Lines drawn from a collection
━━━━━━━━

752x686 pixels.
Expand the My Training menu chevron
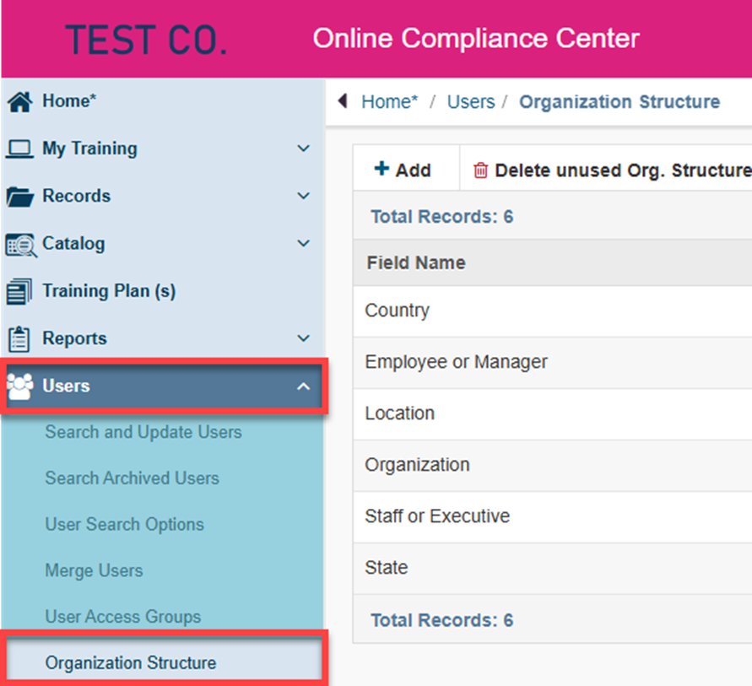(303, 149)
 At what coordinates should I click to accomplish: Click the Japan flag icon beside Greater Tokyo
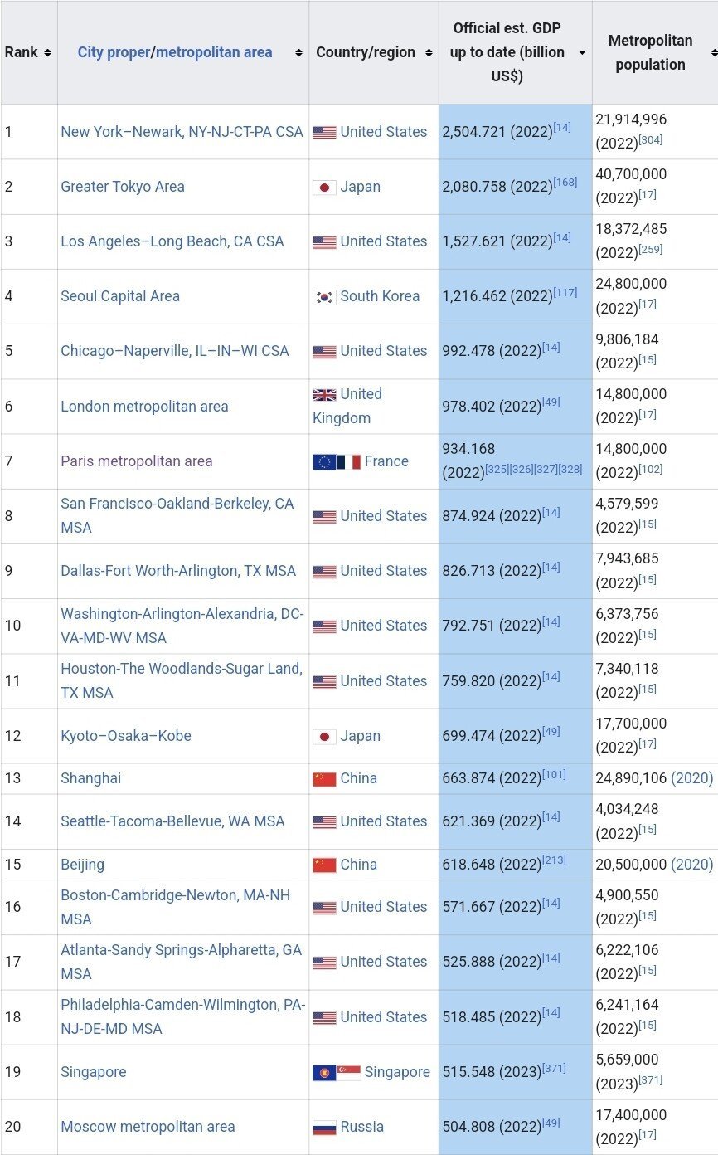324,188
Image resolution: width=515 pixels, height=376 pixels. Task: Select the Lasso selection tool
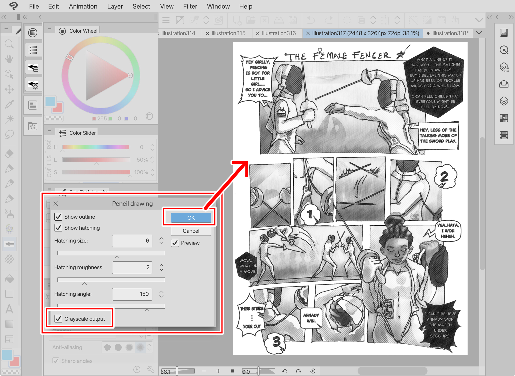coord(9,134)
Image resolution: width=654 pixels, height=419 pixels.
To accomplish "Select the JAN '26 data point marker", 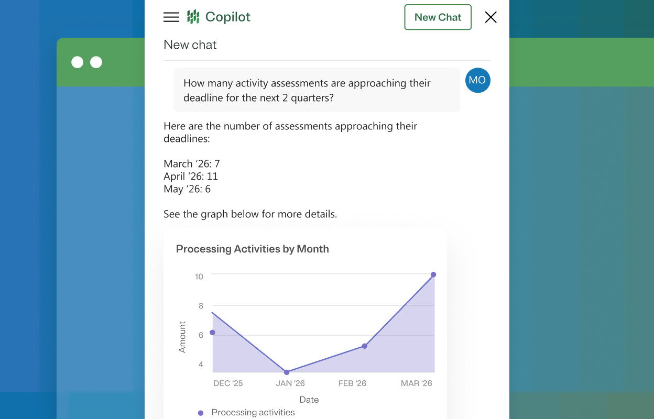I will (x=287, y=372).
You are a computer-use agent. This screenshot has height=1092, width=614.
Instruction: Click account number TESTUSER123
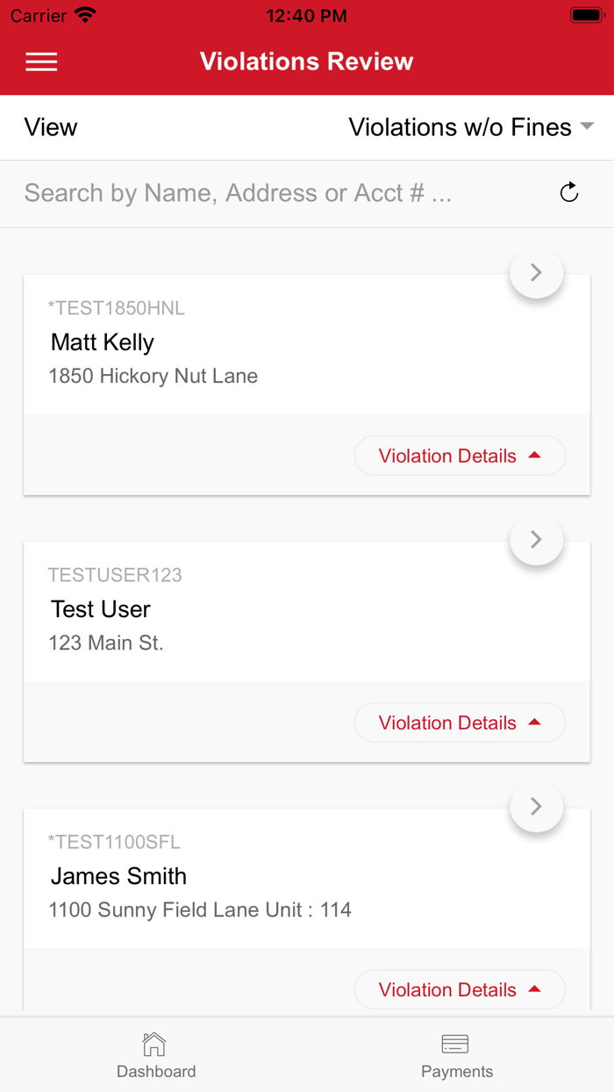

━━━━━━━━

■ Task ■
Copy out the lines from the one with "You are a computer-use" through the end of the lines above, word for word, leaving the pictures out.

■ Answer to the task ■
You are a computer-use agent. This screenshot has height=1092, width=614.
Instruction: Click account number TESTUSER123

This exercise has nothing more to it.